* What you need to do *
A verbatim reprint of the records below is what this exercise asks for.

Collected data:
--- START ---

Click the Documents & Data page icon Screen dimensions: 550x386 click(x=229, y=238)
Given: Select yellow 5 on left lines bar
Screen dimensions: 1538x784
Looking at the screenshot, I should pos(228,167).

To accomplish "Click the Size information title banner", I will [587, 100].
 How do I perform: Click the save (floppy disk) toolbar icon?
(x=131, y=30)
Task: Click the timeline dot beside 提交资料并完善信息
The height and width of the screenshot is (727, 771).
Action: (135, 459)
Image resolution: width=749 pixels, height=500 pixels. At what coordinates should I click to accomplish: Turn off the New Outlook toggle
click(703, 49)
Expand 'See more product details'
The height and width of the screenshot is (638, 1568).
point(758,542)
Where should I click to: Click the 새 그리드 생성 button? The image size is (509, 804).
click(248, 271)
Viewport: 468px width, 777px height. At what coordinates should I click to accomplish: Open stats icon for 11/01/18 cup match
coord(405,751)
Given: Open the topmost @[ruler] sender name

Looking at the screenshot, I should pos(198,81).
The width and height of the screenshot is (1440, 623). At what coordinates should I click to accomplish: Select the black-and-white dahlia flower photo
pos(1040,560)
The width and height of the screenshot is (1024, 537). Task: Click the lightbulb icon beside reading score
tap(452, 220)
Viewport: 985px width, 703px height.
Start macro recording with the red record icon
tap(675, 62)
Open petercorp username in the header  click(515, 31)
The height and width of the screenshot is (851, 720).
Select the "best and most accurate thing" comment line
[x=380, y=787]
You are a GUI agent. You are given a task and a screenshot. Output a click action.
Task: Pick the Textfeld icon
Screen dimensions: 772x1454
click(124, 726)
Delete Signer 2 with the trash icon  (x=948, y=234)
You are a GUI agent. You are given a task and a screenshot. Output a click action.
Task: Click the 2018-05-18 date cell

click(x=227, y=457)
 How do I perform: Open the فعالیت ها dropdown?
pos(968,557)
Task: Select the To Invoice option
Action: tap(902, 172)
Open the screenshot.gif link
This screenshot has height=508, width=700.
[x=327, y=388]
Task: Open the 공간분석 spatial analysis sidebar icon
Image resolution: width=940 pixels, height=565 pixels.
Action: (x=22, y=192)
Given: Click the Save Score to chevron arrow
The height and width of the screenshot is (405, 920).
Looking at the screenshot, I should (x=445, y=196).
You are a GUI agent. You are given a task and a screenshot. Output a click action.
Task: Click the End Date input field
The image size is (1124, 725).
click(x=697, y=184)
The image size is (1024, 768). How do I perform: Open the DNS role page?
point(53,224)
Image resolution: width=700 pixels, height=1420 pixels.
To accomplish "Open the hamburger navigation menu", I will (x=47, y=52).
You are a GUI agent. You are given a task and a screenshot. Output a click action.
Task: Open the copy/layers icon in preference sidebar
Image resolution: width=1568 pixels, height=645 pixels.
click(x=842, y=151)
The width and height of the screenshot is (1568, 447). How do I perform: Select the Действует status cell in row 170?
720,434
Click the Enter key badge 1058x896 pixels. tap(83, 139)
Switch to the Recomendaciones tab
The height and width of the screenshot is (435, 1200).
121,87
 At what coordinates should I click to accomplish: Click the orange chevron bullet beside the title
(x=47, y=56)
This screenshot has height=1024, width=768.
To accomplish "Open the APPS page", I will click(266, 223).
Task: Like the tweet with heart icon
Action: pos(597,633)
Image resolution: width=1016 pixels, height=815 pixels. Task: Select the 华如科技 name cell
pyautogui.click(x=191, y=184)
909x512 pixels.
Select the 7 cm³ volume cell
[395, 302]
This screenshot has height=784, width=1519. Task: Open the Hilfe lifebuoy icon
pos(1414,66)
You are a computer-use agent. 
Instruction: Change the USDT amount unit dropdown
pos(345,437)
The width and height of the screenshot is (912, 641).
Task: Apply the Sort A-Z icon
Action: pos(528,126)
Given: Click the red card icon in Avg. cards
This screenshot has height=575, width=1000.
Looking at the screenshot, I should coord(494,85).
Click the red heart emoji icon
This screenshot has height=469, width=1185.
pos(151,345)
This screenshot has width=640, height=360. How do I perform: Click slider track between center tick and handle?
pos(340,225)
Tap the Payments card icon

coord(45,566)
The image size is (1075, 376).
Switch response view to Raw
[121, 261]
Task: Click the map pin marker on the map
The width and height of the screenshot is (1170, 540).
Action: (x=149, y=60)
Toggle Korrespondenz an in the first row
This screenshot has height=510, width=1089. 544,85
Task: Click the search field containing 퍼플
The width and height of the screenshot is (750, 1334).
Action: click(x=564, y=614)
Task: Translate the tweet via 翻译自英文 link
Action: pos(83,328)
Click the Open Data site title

--- END ---

* Result for this task *
Click the Documents & Data page icon Screen dimensions: 550x386 click(x=229, y=238)
Given: Select yellow 5 on left lines bar
Screen dimensions: 1538x784
Looking at the screenshot, I should pos(228,167).

To accomplish "Click the Size information title banner", I will [587, 100].
 How do I perform: Click the save (floppy disk) toolbar icon?
(x=131, y=30)
Task: Click the timeline dot beside 提交资料并完善信息
The height and width of the screenshot is (727, 771).
Action: (135, 459)
Image resolution: width=749 pixels, height=500 pixels. At what coordinates should I click to accomplish: Turn off the New Outlook toggle
click(703, 49)
Expand 'See more product details'
The height and width of the screenshot is (638, 1568).
point(758,542)
Where should I click to: Click the 새 그리드 생성 button? The image size is (509, 804).
click(248, 271)
Viewport: 468px width, 777px height. At what coordinates should I click to accomplish: Open stats icon for 11/01/18 cup match
coord(405,751)
Given: Open the topmost @[ruler] sender name

Looking at the screenshot, I should pos(198,81).
The width and height of the screenshot is (1440, 623). At what coordinates should I click to accomplish: Select the black-and-white dahlia flower photo
pos(1040,560)
The width and height of the screenshot is (1024, 537). Task: Click the lightbulb icon beside reading score
tap(452, 220)
Viewport: 985px width, 703px height.
Start macro recording with the red record icon
tap(675, 62)
Open petercorp username in the header  click(515, 31)
The height and width of the screenshot is (851, 720).
Select the "best and most accurate thing" comment line
[x=380, y=787]
You are a GUI agent. You are given a task and a screenshot. Output a click action.
Task: Pick the Textfeld icon
Screen dimensions: 772x1454
click(124, 726)
Delete Signer 2 with the trash icon  (x=948, y=234)
You are a GUI agent. You are given a task and a screenshot. Output a click action.
Task: Click the 2018-05-18 date cell

click(x=227, y=457)
 How do I perform: Open the فعالیت ها dropdown?
pos(968,557)
Task: Select the To Invoice option
Action: tap(902, 172)
Open the screenshot.gif link
This screenshot has height=508, width=700.
[x=327, y=388]
Task: Open the 공간분석 spatial analysis sidebar icon
Image resolution: width=940 pixels, height=565 pixels.
Action: (x=22, y=192)
Given: Click the Save Score to chevron arrow
The height and width of the screenshot is (405, 920).
Looking at the screenshot, I should (x=445, y=196).
You are a GUI agent. You are given a task and a screenshot. Output a click action.
Task: Click the End Date input field
The image size is (1124, 725).
click(x=697, y=184)
The image size is (1024, 768). How do I perform: Open the DNS role page?
point(53,224)
Image resolution: width=700 pixels, height=1420 pixels.
To accomplish "Open the hamburger navigation menu", I will (x=47, y=52).
You are a GUI agent. You are given a task and a screenshot. Output a click action.
Task: Open the copy/layers icon in preference sidebar
Image resolution: width=1568 pixels, height=645 pixels.
click(x=842, y=151)
The width and height of the screenshot is (1568, 447). How do I perform: Select the Действует status cell in row 170?
720,434
Click the Enter key badge 1058x896 pixels. tap(83, 139)
Switch to the Recomendaciones tab
The height and width of the screenshot is (435, 1200).
121,87
 At what coordinates should I click to accomplish: Click the orange chevron bullet beside the title
(x=47, y=56)
This screenshot has height=1024, width=768.
To accomplish "Open the APPS page", I will click(266, 223).
Task: Like the tweet with heart icon
Action: pos(597,633)
Image resolution: width=1016 pixels, height=815 pixels. Task: Select the 华如科技 name cell
pyautogui.click(x=191, y=184)
909x512 pixels.
Select the 7 cm³ volume cell
[395, 302]
This screenshot has height=784, width=1519. Task: Open the Hilfe lifebuoy icon
pos(1414,66)
You are a computer-use agent. 
Instruction: Change the USDT amount unit dropdown
pos(345,437)
The width and height of the screenshot is (912, 641).
Task: Apply the Sort A-Z icon
Action: pos(528,126)
Given: Click the red card icon in Avg. cards
This screenshot has height=575, width=1000.
Looking at the screenshot, I should coord(494,85).
Click the red heart emoji icon
This screenshot has height=469, width=1185.
pos(151,345)
This screenshot has width=640, height=360. How do I perform: Click slider track between center tick and handle?
pos(340,225)
Tap the Payments card icon

coord(45,566)
The image size is (1075, 376).
Switch response view to Raw
[121, 261]
Task: Click the map pin marker on the map
The width and height of the screenshot is (1170, 540).
Action: (x=149, y=60)
Toggle Korrespondenz an in the first row
This screenshot has height=510, width=1089. 544,85
Task: Click the search field containing 퍼플
The width and height of the screenshot is (750, 1334).
Action: click(x=564, y=614)
Task: Translate the tweet via 翻译自英文 link
Action: pos(83,328)
Click the Open Data site title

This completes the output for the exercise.